Es evidente que, en el caso del hombre, el aprendizaje tiene mayor fuerza que las pautas instintivas. Sin embargo, las explicaciones conductistas chocan con comportamientos que difícilmente pueden interpretarse como aprendidos: no queda más remedio que reconocer como innatas (las experiencias con niños sordos y ciegos de nacimiento lo demuestran) conductas como la succión, la sonrisa, el llanto, la expresión de ira, etc. Hay asimismo conductas que, por encima de la diversidad cultural, son prácticamente universales y pueden muy bien considerarse específicas, propias de la especie humana (por ejemplo, sonreír y elevar las cejas al saludarse). La etología, con Konrad Lorenz a la cabeza, ha puesto el foco de atención en las pautas innatas de comportamiento: sus conclusiones, por más que en su día irritasen a los conductistas más dogmáticos, son cualquier cosa menos banales y gratuitas.
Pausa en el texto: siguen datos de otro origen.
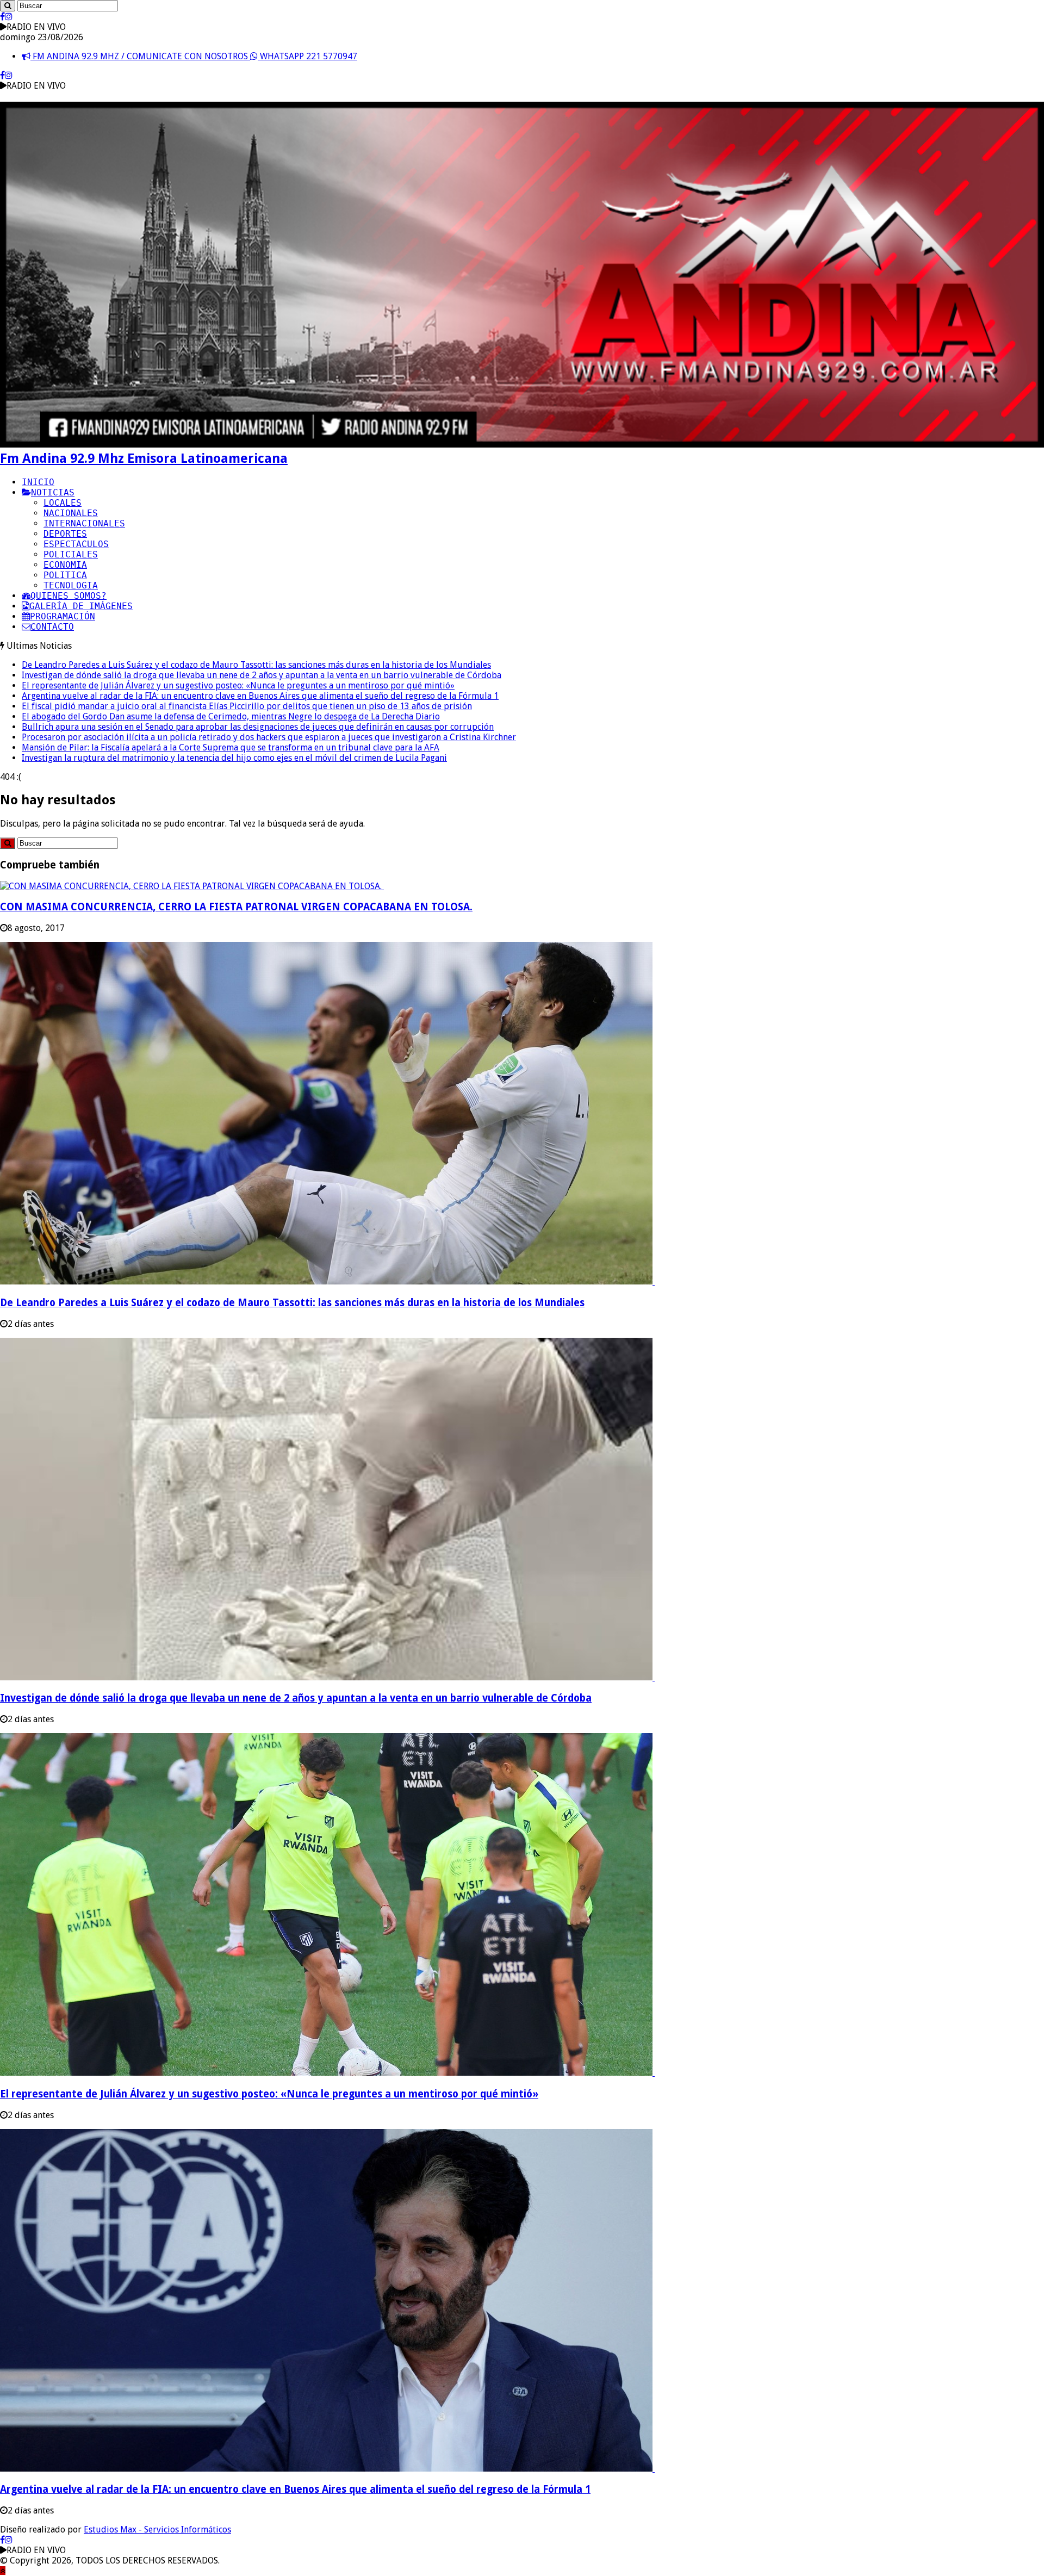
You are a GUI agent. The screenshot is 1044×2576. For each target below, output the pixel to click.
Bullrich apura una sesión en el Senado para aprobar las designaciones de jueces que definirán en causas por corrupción (258, 727)
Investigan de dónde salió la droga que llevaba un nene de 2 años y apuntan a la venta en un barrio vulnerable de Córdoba (261, 675)
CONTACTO (52, 627)
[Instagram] (9, 16)
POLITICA (65, 575)
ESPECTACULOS (76, 544)
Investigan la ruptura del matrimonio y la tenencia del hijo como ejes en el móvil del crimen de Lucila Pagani (234, 758)
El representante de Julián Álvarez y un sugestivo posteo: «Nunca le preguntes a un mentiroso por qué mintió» (238, 685)
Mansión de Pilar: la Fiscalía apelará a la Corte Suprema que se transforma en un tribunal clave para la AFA (230, 747)
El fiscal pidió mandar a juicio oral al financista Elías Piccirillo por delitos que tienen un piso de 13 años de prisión (247, 706)
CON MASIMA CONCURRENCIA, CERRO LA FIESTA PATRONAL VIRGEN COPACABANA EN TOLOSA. (236, 907)
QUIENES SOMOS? (68, 596)
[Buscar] (7, 5)
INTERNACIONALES (84, 523)
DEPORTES (65, 534)
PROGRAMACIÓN (62, 616)
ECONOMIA (65, 565)
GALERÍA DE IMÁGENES (81, 606)
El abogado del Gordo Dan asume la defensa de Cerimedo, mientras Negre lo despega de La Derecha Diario (231, 716)
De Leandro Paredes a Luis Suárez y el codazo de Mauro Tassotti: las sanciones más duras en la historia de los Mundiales (256, 665)
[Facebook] (2, 16)
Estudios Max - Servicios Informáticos (157, 2529)
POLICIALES (71, 554)
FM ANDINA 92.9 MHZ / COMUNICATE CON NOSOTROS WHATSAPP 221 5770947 (193, 56)
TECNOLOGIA (71, 585)
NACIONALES (71, 513)
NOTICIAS (52, 492)
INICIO (38, 482)
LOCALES (63, 503)
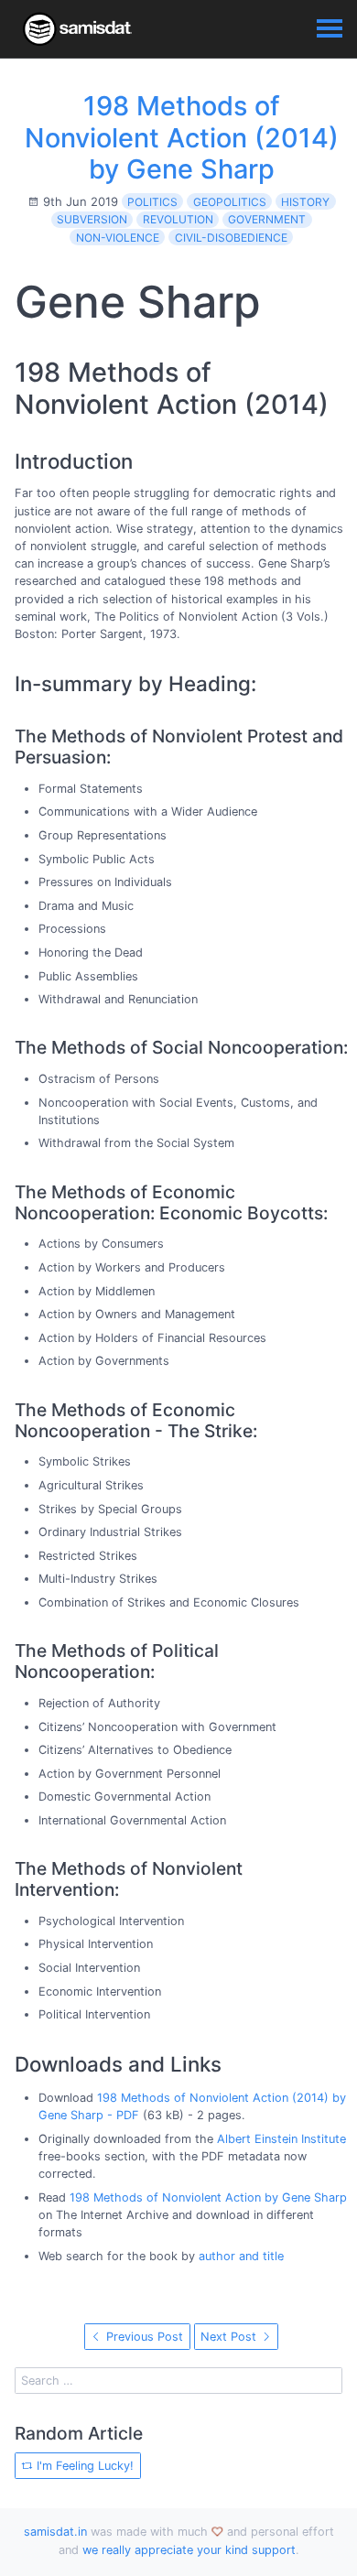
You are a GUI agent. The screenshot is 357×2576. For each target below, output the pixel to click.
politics (152, 202)
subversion (92, 219)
Existe un amplio campo de discusión sobre la extensión de lo innato a las diferentes parcelas de la vida humana. Autores como Freud y los etólogos como Lorenz, Tinbergen y Eibl-Eisbesfeldt hablan de un instinto de agresión, con un evidente valor supervivencial para la especie (en la lucha por el territorio o por la hembra resulta ventajoso que el vencedor sea quien transmita sus genes a la descendencia), mientras que otros como Adler o Fromm prefieren poner el acento en un instinto de fraternidad o sociabilidad.
No es difícil reconocer que las pautas de conducta alimenticia, sexual, etc., aun partiendo de una base biológica evidente, son culturalmente moldeables. Lo mismo constatamos cuanto más nos alejamos de la biología: las relaciones familiares (¿existe el llamado instinto parental, o más específicamente instinto maternal?), los roles sociales, los valores estéticos, etc. Aunque un autor como Jung extiende el campo de lo innato a ideas o imágenes mentales (los arquetipos, que forman parte del inconsciente colectivo), no podemos olvidar que el hombre nace inmaduro y necesita aprender de los demás aquello mismo que el animal trae al mundo como ya sabido.
Desde un punto de vista evolutivo, la distinción innato-adquirido se vuelve más relativa: lo que es innato para el individuo puede ser adquirido para la especie, ya que sus ancestros tuvieron que modificar sus hábitos en el pasado para que aumentaran sus probabilidades de sobrevivir en la lucha por la existencia.